The Weekend Wonk: Will the Supreme Court (Still) Kill Renewables?
February 14, 2016
Obviously, the passing of Antonin Scalia removes one of the Supreme Court’s biggest obstacles to a liveable planet.
Clearly this puts a whole new focus on the importance on the next POTUS- as that person may be able to appoint as many as 3 justices, and change the complexion of the Court for the better, or much, much worse… for a long time.
After listening to this discussion, I’m feeling better informed, and optimistic.
“The Energy Gang” is a podcast from Greentech Media, which I’ve excerpted here, hope they don’t mind. Jigar Shah, who I’ve had the pleasure of meeting, and his co-hosts Stephen Lacey and Katharine Hamilton, are a fire hose of information, that feels like a blast of pure oxygen.

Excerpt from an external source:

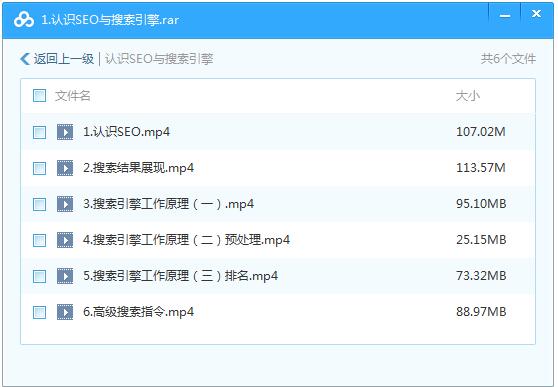
Task: Click the back arrow beside 返回上一级
Action: pyautogui.click(x=25, y=59)
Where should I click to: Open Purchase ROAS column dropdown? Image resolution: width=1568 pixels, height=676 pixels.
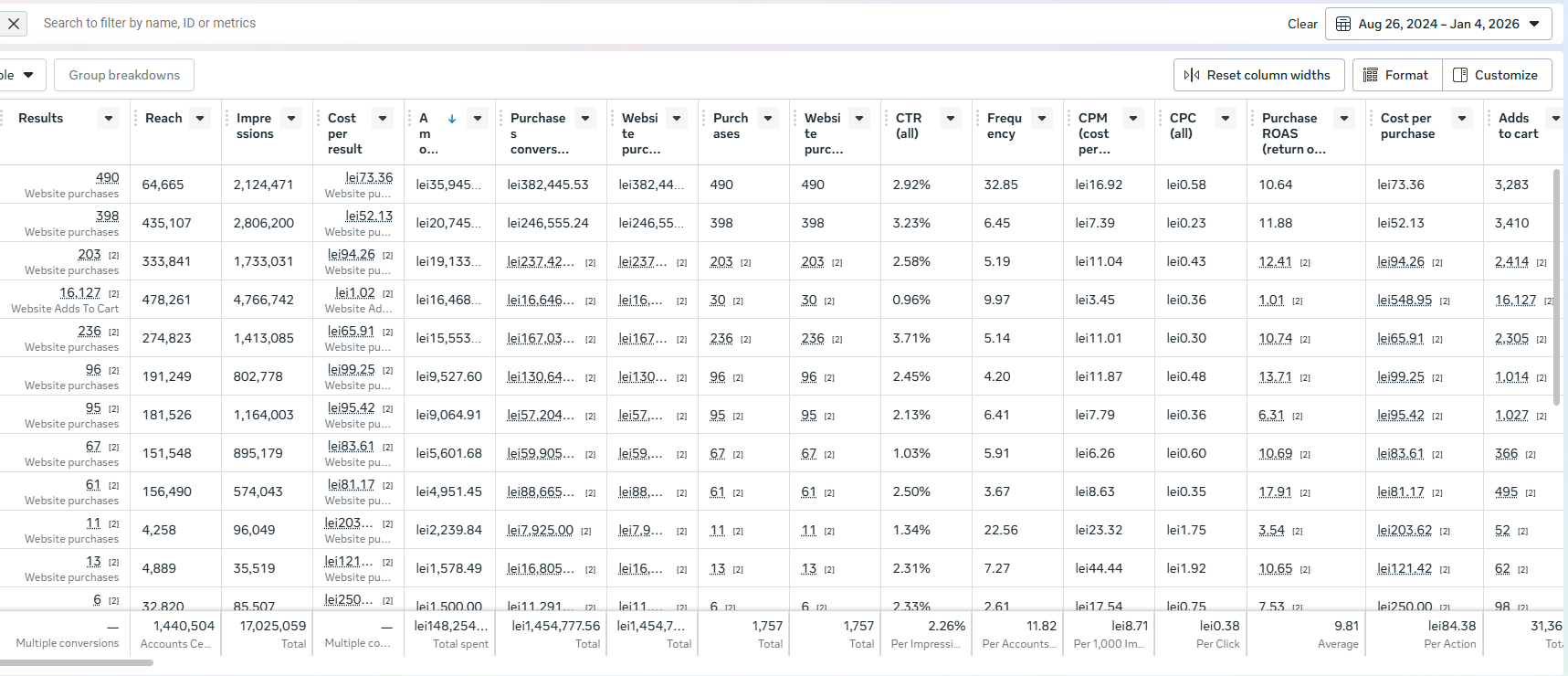[1344, 118]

Segment of most interest begins at 24:28.
Important point: although a lot of people were upset with the Supreme Court action staying the Clean Power Plan regs while a court challenge is in progress, don’t forget that the court gave renewable energy a huge victory just a few weeks ago, which may ultimately
be more important in the scheme of things.
In addition, Congress recently extended renewable energy tax credits, so giving a clear signal to markets for years into the future – a hugely important spur to continued development.
Even as the solar industry faces unprecedented regulatory obstruction at the state level, its future on the federal stage has rarely been brighter. In mid-December, Congress stunned activists, solar-industry executives and investors by cutting a deal to renew billions in federal support for solar power that had been slated to expire at the end of 2016 – avoiding a “solar cliff” that could have staggered the industry.
Signed into law with the $1.8 trillion year-end budget, the solar accord extends a tax credit that offsets up to 30 percent of solar project costs – even as those costs continue to plummet. The impact is projected to be massive: 20 gigawatts of new solar power added over the next five years, nearly doubling the nation’s output.
But this freakish fit of solar bipartisanship is fragile. In no uncertain terms, the American solar industry will be on the 2016 ballot. Last year, the Obama Environmental Protection Agency finally unveiled its mechanism to curb the power sector’s carbon emissions. By 2030, the Clean Power Plan would reduce national electricity sector emissions by one-third. Under the plan, the administration projects renewables like solar will rise to 28 percent of U.S. power generation.